= RECORDS =
########################################
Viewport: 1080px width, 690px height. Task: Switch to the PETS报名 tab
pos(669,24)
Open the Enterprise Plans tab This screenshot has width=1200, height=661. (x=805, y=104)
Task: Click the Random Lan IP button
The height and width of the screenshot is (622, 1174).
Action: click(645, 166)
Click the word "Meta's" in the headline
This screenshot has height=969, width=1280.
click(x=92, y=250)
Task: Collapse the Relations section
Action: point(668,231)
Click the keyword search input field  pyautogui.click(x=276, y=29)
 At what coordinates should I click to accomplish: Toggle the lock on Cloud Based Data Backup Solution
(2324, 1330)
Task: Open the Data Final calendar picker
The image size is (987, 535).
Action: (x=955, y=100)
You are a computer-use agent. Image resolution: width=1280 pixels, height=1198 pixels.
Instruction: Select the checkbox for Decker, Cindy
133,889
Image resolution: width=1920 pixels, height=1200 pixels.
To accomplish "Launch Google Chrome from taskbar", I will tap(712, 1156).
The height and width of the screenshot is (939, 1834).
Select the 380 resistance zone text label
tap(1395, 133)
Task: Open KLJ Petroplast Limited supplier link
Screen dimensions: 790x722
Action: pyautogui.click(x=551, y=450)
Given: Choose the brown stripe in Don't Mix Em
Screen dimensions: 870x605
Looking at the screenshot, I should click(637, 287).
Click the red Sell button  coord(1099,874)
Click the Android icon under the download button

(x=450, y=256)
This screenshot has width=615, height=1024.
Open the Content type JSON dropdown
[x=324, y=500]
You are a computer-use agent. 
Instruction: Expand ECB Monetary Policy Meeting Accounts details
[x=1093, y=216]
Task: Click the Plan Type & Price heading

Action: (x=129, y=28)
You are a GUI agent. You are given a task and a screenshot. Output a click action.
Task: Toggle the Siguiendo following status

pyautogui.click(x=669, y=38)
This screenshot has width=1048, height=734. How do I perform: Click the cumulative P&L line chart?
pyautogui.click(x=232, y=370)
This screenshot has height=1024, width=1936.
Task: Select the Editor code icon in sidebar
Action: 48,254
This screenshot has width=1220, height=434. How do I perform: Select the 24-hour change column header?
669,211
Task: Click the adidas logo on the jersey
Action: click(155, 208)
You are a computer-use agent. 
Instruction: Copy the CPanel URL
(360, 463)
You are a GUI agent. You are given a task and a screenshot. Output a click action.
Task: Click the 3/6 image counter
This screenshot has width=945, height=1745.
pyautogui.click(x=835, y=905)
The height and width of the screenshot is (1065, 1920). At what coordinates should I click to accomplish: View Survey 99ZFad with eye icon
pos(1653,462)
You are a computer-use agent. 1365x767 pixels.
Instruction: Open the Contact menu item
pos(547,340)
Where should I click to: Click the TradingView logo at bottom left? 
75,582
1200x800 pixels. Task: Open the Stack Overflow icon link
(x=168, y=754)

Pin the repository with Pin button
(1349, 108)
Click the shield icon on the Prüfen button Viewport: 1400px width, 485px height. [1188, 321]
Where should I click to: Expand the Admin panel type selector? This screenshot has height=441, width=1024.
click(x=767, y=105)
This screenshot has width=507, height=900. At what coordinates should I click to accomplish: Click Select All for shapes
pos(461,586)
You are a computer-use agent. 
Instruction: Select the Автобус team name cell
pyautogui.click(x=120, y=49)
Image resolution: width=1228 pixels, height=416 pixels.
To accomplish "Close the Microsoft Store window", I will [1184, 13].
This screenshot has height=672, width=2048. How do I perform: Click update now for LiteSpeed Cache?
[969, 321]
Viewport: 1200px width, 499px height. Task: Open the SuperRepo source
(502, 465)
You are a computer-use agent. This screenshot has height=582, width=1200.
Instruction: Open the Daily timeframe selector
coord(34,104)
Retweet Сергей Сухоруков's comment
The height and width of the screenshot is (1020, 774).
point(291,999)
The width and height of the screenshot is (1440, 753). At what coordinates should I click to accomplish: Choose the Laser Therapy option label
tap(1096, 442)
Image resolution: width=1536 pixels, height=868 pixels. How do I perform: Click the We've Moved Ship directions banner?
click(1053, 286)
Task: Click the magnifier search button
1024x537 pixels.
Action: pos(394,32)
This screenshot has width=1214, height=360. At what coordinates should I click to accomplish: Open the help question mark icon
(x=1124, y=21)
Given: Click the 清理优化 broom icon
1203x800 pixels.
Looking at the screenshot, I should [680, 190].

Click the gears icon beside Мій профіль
########################################
= PROBLEM DESCRIPTION =
The required output is the exact run of lines from the beginning of the records to the line with "Task: Click the Random Lan IP button", that line included.

= RESPONSE TO THE EXERCISE =
Viewport: 1080px width, 690px height. Task: Switch to the PETS报名 tab
pos(669,24)
Open the Enterprise Plans tab This screenshot has width=1200, height=661. (x=805, y=104)
Task: Click the Random Lan IP button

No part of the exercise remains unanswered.